The researcher behind the thesis, Caroline Johansson, demonstrates that people who had an insecure attachment to their parents, and who did not feel appreciated and loved as children, are often more afraid of being rejected by others. Her studies also show that there is a connection between that fear and skills in verbal and non-verbal communication. Difficulties with physical contact can also cause problems with verbal communication.
The thesis is based on self-assessment forms, which asked 300 people questions about their upbringing and physical contact. Of these, 14 people were interviewed in depth, of whom half were people who tried to avoid physical contact and the other half had no problem with it.
The people who struggled with contact described how they simply didn’t know when and how to touch other people and that they felt great anxiety about their bodies and their appearance, explained Caroline Johansson. They experienced a fear that other people would discover their inability to deal with physical contact and thus worried about finding themselves in situations where contact could not be avoided.

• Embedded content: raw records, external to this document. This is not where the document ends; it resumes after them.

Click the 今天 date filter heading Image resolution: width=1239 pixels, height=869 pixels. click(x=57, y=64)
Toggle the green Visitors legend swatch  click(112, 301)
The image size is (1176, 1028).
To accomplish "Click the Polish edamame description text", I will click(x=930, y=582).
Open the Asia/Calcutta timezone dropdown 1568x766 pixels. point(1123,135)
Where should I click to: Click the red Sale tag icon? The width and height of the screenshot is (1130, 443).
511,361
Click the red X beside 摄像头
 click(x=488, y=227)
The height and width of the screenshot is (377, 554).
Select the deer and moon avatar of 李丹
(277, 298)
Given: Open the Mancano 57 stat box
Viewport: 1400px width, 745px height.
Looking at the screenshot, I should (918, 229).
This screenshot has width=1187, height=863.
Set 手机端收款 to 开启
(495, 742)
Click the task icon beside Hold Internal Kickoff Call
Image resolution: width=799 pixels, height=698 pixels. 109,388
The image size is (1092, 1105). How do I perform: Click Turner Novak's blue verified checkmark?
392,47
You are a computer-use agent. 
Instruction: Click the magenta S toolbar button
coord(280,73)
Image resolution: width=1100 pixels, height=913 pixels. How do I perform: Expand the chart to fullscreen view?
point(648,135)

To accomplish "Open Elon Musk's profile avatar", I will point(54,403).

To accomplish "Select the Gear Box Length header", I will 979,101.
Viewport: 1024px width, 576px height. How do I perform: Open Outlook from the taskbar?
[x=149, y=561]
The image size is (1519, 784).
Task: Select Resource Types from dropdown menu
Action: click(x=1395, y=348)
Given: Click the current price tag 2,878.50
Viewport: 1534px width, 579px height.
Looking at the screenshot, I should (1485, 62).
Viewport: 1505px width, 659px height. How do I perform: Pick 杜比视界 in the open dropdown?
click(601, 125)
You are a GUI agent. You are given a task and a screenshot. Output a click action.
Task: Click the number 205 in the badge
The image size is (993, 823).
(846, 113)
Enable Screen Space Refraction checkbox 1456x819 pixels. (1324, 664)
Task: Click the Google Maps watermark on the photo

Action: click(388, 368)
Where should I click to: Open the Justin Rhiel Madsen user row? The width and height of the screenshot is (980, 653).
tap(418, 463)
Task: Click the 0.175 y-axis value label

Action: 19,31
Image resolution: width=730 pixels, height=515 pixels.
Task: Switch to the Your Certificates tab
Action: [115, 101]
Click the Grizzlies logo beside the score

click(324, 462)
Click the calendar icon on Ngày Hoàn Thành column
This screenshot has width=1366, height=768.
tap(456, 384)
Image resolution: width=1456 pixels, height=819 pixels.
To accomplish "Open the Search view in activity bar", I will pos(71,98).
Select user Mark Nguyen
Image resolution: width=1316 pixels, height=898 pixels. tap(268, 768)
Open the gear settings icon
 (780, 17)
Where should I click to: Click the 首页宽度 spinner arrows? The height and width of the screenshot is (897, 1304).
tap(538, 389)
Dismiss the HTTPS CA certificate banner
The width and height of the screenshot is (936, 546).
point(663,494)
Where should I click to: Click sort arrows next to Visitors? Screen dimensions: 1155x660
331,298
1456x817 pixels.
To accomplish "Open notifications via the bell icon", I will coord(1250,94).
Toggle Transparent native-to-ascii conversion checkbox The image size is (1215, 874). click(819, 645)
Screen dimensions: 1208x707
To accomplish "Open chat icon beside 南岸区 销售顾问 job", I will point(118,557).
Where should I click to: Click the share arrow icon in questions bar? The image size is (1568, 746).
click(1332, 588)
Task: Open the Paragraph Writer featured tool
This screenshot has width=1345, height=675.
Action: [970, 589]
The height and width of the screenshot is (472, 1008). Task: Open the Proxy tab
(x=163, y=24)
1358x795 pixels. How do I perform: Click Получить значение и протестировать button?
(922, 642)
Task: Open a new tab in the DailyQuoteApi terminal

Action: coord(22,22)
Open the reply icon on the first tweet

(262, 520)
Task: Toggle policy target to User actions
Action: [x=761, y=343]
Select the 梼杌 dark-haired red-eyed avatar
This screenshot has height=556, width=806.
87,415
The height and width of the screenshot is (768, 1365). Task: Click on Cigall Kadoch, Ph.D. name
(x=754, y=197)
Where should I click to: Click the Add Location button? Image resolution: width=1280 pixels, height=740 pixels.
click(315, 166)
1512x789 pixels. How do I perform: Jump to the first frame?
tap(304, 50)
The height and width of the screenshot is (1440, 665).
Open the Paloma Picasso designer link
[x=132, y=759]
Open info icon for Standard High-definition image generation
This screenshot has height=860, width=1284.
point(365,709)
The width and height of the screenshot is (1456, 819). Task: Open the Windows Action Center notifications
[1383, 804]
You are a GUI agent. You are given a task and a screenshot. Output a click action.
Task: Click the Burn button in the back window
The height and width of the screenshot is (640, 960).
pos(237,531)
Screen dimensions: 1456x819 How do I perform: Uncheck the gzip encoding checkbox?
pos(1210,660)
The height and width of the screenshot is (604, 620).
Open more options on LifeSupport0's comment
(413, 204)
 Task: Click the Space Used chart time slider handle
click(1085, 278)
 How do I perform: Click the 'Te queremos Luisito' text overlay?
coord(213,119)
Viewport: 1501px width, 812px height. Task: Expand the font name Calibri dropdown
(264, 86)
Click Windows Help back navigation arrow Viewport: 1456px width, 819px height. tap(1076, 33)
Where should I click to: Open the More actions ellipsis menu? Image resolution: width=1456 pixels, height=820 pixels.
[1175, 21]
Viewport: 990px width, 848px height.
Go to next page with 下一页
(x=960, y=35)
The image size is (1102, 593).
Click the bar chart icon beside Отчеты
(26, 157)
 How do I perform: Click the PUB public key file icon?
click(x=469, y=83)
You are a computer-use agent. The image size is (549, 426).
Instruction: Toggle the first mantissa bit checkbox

They also saw their fear of touch as a problem and wished they could feel differently.
“One surprising result was that these people couldn’t get enough of everyday physical contact in romantic relationships”, said Caroline Johansson. “This was because physical contact gave them such a strong sense of being loved and valued, probably owing to their feelings of insecurity that stemmed from their insecure upbringing.”
More studies are needed to investigate how these people deal with situations such as becoming a parent, and what society can do to facilitate good attachment between parents and children.
Caroline Johansson defended her thesis on 4 September at Lund University, entitled Perception of touch – developmental and personality factors in touch avoidance.